**INFORMATION PROVIDED:**
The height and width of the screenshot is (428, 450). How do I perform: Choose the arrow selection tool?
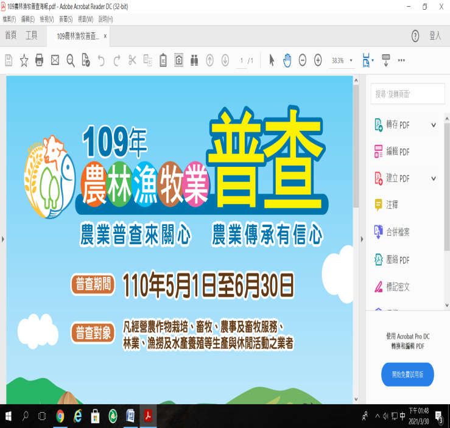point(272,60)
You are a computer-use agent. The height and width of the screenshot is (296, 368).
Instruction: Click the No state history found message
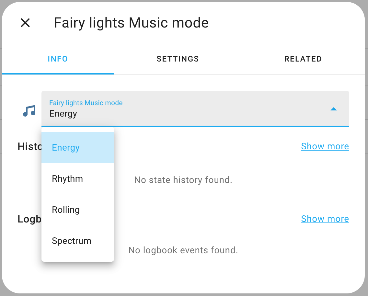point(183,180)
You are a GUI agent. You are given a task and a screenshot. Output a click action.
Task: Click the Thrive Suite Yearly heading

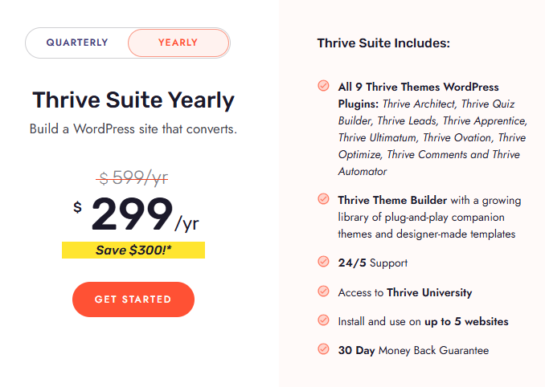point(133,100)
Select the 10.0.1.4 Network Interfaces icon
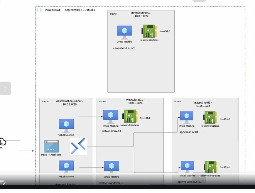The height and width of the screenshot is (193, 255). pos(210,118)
--
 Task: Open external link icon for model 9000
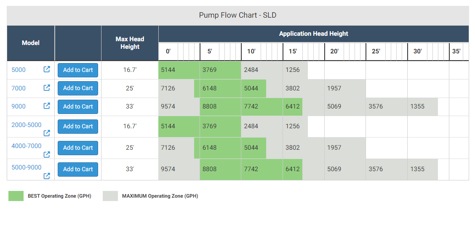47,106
...
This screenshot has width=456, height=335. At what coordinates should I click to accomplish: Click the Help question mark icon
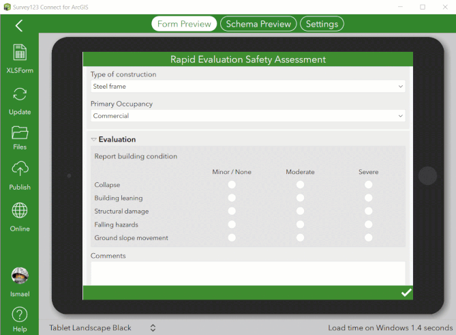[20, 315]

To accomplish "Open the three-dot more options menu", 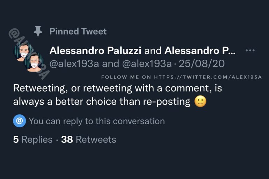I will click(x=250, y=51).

**DO THIS:**
Reproduce the part of the data that starts with the line containing "The height and width of the screenshot is (428, 450)." and ends with the line containing "The height and width of the screenshot is (193, 255).", including both of those lines, and leave out the pictures.

**COMPLETED EXERCISE:**
The height and width of the screenshot is (428, 450). How do I perform: Choose the arrow selection tool?
point(272,60)
You are a computer-use agent. The height and width of the screenshot is (296, 368).
Instruction: Click the No state history found message
point(183,180)
You are a GUI agent. You are given a task and a screenshot. Output a click action.
Task: Click the Thrive Suite Yearly heading

point(133,100)
Select the 10.0.1.4 Network Interfaces icon
The height and width of the screenshot is (193, 255). pos(210,118)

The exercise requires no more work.